The mQTLs identified above were then regressed against survival in HN5000, using the SurvivalGWAS_SV program to run Cox proportional-hazards survival analyses with an additive dosage model for each of the selected SNPs [84]. Death from any cause was used as the failure variable and time to death (or censoring) in days as the time variable. Age at cancer diagnosis and sex were used as covariables in the model. For each SNP, the log-hazard ratio (and standard error) per minor allele was reported.
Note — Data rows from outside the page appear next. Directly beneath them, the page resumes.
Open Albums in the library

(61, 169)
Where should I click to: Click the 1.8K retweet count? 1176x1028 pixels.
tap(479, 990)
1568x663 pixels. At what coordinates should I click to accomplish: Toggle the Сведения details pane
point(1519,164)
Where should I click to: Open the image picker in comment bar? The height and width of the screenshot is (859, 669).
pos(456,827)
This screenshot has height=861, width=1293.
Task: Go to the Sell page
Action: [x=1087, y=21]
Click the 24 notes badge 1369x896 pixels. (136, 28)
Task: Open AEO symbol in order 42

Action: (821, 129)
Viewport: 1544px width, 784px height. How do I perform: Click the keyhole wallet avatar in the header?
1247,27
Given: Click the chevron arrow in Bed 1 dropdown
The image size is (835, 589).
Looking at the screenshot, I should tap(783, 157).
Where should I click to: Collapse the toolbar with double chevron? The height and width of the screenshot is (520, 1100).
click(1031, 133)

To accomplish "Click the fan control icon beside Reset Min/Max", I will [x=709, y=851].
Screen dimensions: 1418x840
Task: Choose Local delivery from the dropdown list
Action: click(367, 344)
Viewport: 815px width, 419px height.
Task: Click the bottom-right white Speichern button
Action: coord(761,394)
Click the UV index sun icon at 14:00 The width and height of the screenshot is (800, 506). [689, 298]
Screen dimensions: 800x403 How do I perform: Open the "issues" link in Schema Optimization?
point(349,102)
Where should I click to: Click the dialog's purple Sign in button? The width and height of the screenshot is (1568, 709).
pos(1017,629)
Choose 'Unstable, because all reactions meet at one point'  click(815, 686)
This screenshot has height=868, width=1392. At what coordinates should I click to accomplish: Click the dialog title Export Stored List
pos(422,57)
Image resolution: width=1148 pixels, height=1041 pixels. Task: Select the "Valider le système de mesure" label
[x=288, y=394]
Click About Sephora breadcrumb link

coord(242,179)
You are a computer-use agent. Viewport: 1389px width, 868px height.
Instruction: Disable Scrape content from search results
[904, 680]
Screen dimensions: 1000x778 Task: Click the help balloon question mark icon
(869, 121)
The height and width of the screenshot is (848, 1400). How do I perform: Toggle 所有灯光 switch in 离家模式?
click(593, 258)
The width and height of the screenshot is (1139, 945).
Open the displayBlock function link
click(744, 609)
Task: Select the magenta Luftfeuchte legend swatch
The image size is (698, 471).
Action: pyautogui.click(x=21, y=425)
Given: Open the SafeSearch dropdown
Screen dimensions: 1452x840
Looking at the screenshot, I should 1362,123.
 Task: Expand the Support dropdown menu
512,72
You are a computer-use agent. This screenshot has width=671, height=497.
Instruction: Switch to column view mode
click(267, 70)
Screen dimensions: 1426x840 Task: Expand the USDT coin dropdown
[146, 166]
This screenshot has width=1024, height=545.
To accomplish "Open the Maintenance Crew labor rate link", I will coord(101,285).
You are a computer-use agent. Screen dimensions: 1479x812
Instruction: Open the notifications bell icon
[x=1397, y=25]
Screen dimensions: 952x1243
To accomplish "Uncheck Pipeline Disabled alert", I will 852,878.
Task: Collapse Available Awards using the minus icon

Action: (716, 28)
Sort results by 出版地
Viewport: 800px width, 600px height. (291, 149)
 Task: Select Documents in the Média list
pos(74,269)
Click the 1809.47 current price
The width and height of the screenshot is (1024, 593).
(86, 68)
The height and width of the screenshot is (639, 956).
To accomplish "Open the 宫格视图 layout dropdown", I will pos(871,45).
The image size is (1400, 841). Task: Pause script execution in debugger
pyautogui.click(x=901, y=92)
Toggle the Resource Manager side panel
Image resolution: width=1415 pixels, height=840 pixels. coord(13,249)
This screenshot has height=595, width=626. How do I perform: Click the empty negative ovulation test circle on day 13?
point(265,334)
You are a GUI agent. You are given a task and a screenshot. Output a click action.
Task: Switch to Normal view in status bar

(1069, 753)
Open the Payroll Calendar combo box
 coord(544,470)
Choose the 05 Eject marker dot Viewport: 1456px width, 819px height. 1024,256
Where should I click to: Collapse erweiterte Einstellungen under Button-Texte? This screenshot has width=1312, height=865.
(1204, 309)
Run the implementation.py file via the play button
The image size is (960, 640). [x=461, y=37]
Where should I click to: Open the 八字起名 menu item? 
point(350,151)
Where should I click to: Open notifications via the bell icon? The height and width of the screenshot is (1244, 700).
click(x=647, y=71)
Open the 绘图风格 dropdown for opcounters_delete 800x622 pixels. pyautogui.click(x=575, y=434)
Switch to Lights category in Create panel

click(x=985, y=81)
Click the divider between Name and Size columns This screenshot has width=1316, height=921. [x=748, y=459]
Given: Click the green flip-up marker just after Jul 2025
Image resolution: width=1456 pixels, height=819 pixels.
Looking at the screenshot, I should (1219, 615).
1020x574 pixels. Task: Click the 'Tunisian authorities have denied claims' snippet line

Power calculation for Mendelian randomization analyses

Given the use of mQTL summary-level data rather than individual-level data, we could not calculate the exact variance explained of methylation across the multiple DMR CpG sites we proxied. Therefore, we calculated power for our analyses based on largest variance explained in methylation by a single mQTL for each region analysed, in the knowledge that this would constitute a minimum bound of the total variance explained when combining multiple instruments. Accordingly, our power calculations show an extremely conservative, minimum estimate of power to conduct MR analyses. Power was calculated using the mRnd power calculator (http://cnsgenomics.com/shiny/mRnd/) using an alpha of 0.05 and sample size of 409 at different OR values, for a range of r2 values (Fig. 9).

Fig. 9
figure 9

Smoothed-line plot showing minimum expected power for MR analyses using mQTLs to proxy gene regions. This figure denotes a lower bound in expected power at different OR values rather than a definitive estimate. Sample size = 409; alpha = 0.05. Each plot denotes a different proportion of variance explained, ranging from 5 to 50%

Mendelian randomization analyses

Following identification of shared methylation patterns between prognostic factors and OPC survival, we attempted to ascertain whether methylation was a true causal intermediate, or simply just associated with both prognostic factors and survival. To this end, we conducted Mendelian randomization to appraise the causal effect of DNA methylation on survival. To achieve this, we conducted a two-sample MR analysis. In the first sample, we used mQTL-DMR effect estimates (βGP) from Generation Scotland, and in the second sample, mQTL-survival estimates (βGD) from HN5000. For each mQTL, we calculated the log HR per unit (β) increase in DNA methylation at the DMR by the formula βGD/βGP (Wald ratio). Standard errors were approximated by the delta method. Where multiple mQTLs were available for one DMR, these were combined in a fixed effects meta-analysis after weighting each ratio estimate by the inverse variance of their associations with the outcome (IVW approach). In order to account for correlation between mQTLs, we adjusted for genetic correlation using LDMatrix [76, 85] to generate a genetic correlation matrix (1000 Genomes reference standard) of mQTLs, which was included as a covariate in our MR regression analysis [86]. In addition to our main analysis detailed above, we conducted multivariable MR Egger analysis as an assessment of IV heterogeneity. We also conducted sensitivity MR analyses by calculating the log HR per unit increase in DNA methylation for the single most-associated CpG with each DMR we analysed—as above, Wald ratios were calculated for CpGs proxied by a single mQTL, and IVW MR estimates were calculated when multiple mQTLs were available to proxy a CpG.